** Opening TEXT BLOCK block **

# Shipping sperm to IVF clinic abroad



## jennyH1 (Mar 10, 2019)

Hi everyone,

Just wondering if anyone has shipped sperm to a clinic abroad with an independent company during the pandemic?

We are having donor egg IVF in Spain and are trying to avoid having to fly twice during Covid.

Would really appreciate to hear from anyone who's done this or knows anything at all about it.

Thanks a mil!!!


----------



## Mees_2020 (Oct 12, 2019)

Hi, maybe you have seen it already, but recently opened a topic on ivf couriers.
https://www.fertilityfriends.co.uk/forum/index.php?topic=404065.0

I'm trying to move embryo's from Norht of Cyprus, because of the borders and uncertainty of them being open or not. So any info is welcome here too.


----------



## jennyH1 (Mar 10, 2019)

Meez_72 God it's an awful time with this pandemic going on isn't it!! Sorry to hear your having probs too. Hopefully someone might reply with some info. Fingers crossed!!


----------



## jennyH1 (Mar 10, 2019)

Meez sorry only just after seeing that link you sent now. Thanks a mil. Will check it out!!


----------



## Anenome (Oct 18, 2019)

Hi Jenny

Have you actually rung your clinic to see if they are accepting sperm transported from the UK at the moment as that is where I would start?  

A xx


----------



## jennyH1 (Mar 10, 2019)

** Closing TEXT BLOCK block **

**WHAT TO DO**
1. List each distinct username that appears as a post header in the forum thread on shipping sperm to an IVF clinic abroad.
2. Write what comes next in the forum thread on shipping sperm to an IVF clinic abroad, picking up after its final header line.

** Opening GIVEN INFORMATION block **

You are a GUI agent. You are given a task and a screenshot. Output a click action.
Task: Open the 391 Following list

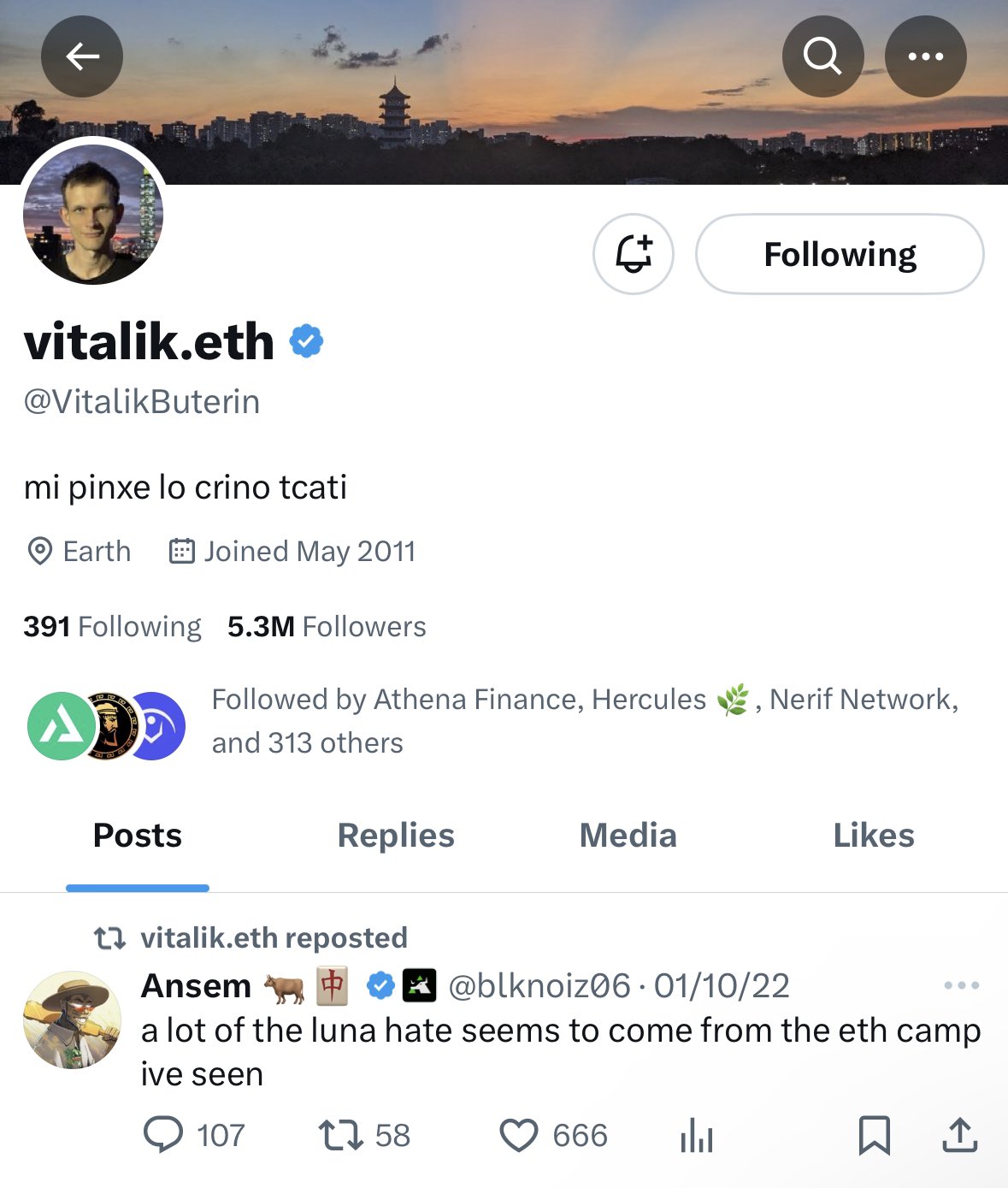point(112,626)
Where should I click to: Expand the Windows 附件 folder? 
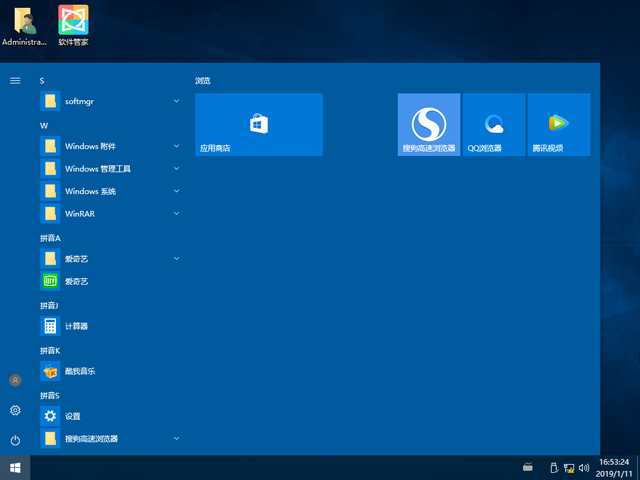click(x=176, y=146)
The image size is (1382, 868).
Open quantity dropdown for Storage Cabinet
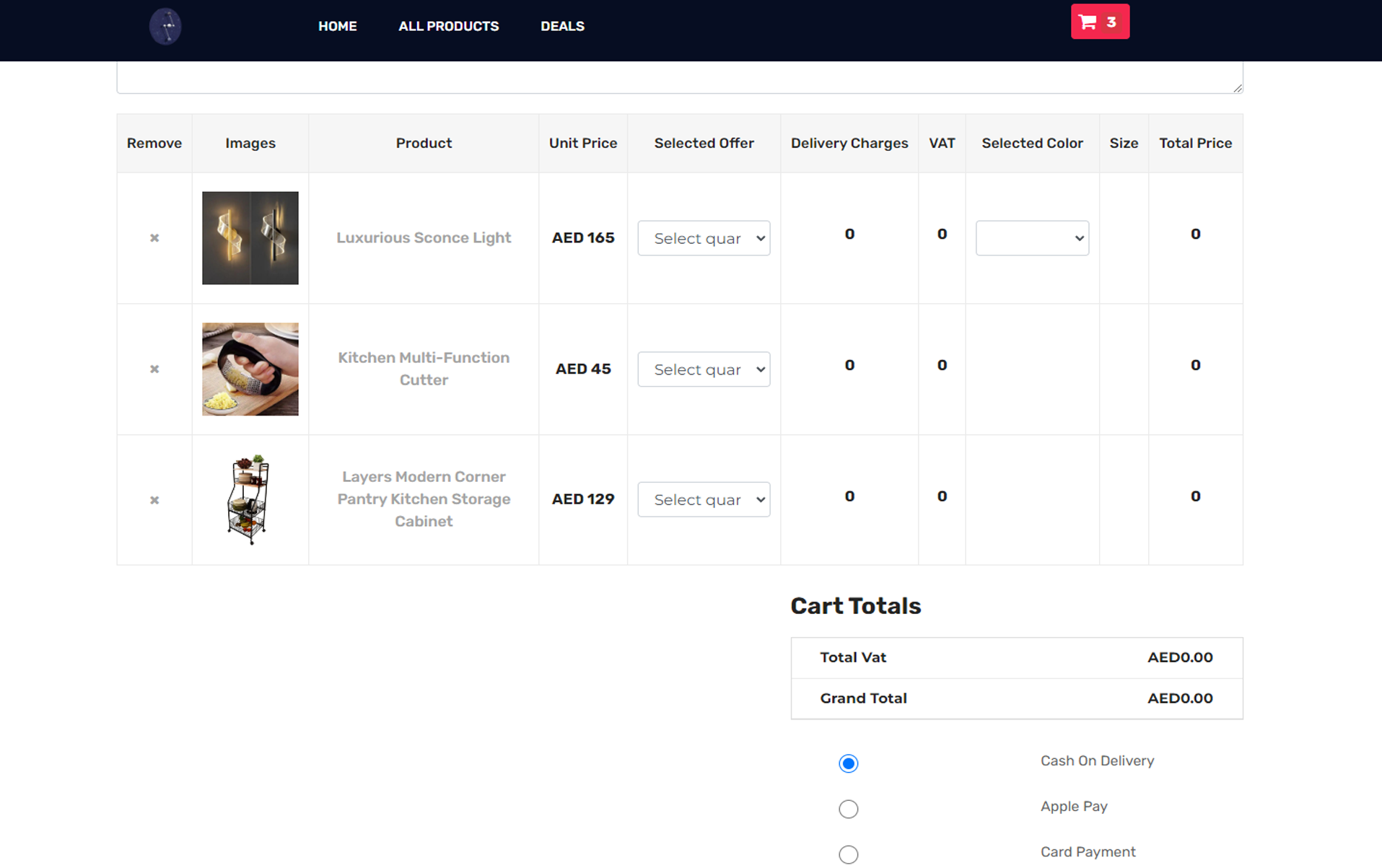coord(704,499)
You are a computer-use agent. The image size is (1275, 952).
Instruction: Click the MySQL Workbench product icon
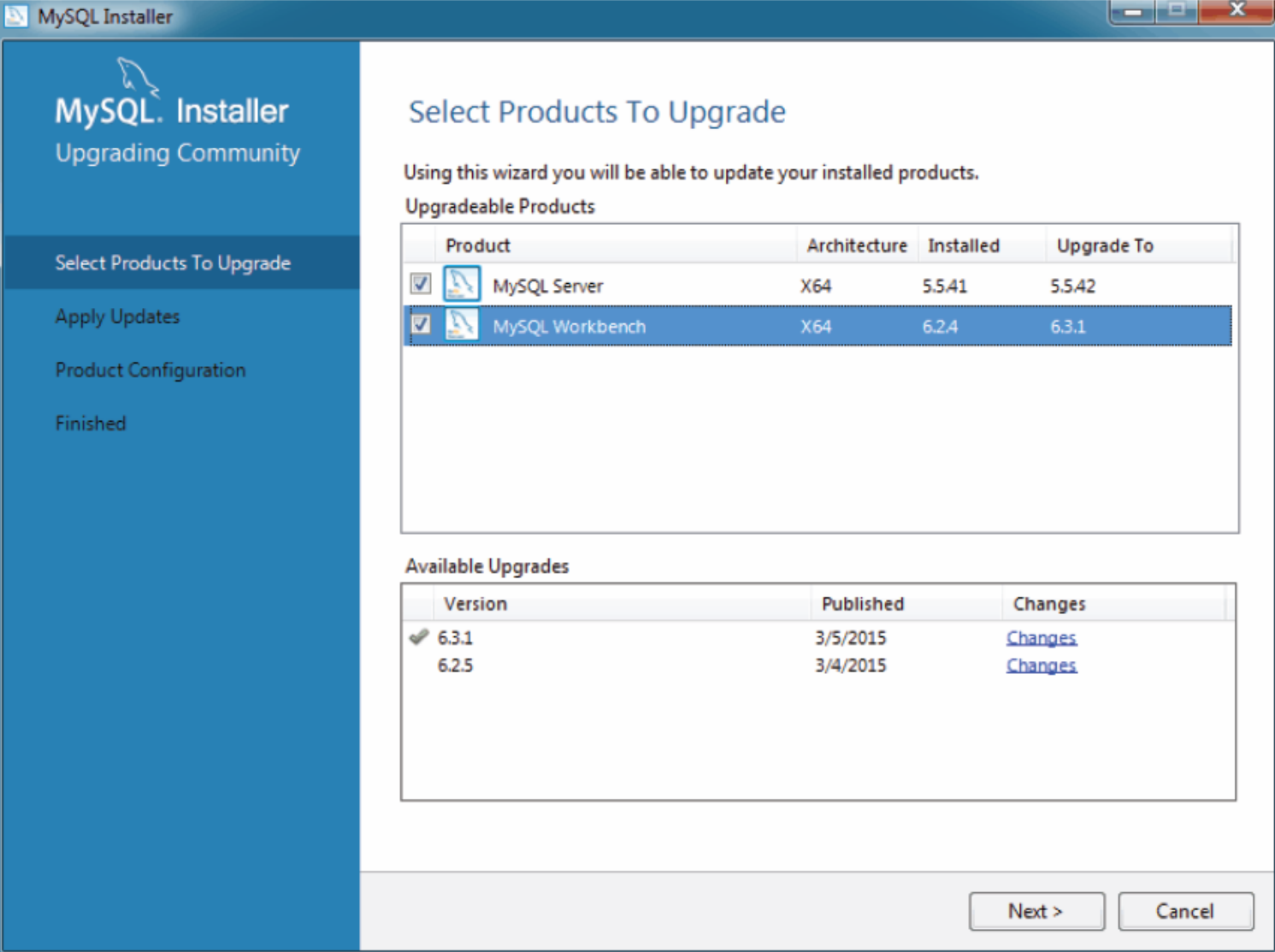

** Closing GIVEN INFORMATION block **

**EXERCISE RESPONSES**
1.
jennyH1
Mees_2020
Anenome

2.
Crap I never thought of that Anenome. I just presumed they wouldn't have a prob with that. We're actually based in Ireland but I know all these IVF couriers are international so was asking here. 

What reason do you think they might have that would cause them to object? Bit worried now but thanks...it's better to know these things!!!


----------



## Anenome (Oct 18, 2019)

Hi Jenny,

Have you already had a consultation with your clinic in Spain?  Usually they want to see both of you to carry out semen tests, take a sample, give you an examination etc.  Not sure how this is working with Coronavirus?

It is always best to liaise with the clinic first to find out what they want you to do in order to get the best from your cycle.  In addition, they probably already have companies they use to import and export sperm so it is worth asking there first.

I would definitely email the clinic first before you make any plans!

I am a mum of 13 year old twins via embryo donation in Spain if you have any questions!

Best wishes,

A xx


----------



## jennyH1 (Mar 10, 2019)

Aw thanks Anenome. I probably should have mentioned that this is our gazillionth IVF cycle and we have in fact already had 2 donor egg cycles in this clinic in Spain. They know everything there is to know about my hubbies swimmers at this point   Thankfully they've always been good according to tests but you've totally prompted me to email them just in case they have any concerns so thanks for that.

I'm hoping their won't be a prob but best to know now. I don't think they are linked with any companies as I'm sure they would have suggested it already as their aware travel is tricky at the mo but again...definitely worth asking.

Aw 13yr old twins...oh my God..twins would be my dream. Congrats!!!

Thanks for suggesting to email them first and thanks also for the offer to PM. I really appreciate it.

Jen xx


----------



## Anenome (Oct 18, 2019)

Hi Jenny,

Sorry about that!  I didn't know your history...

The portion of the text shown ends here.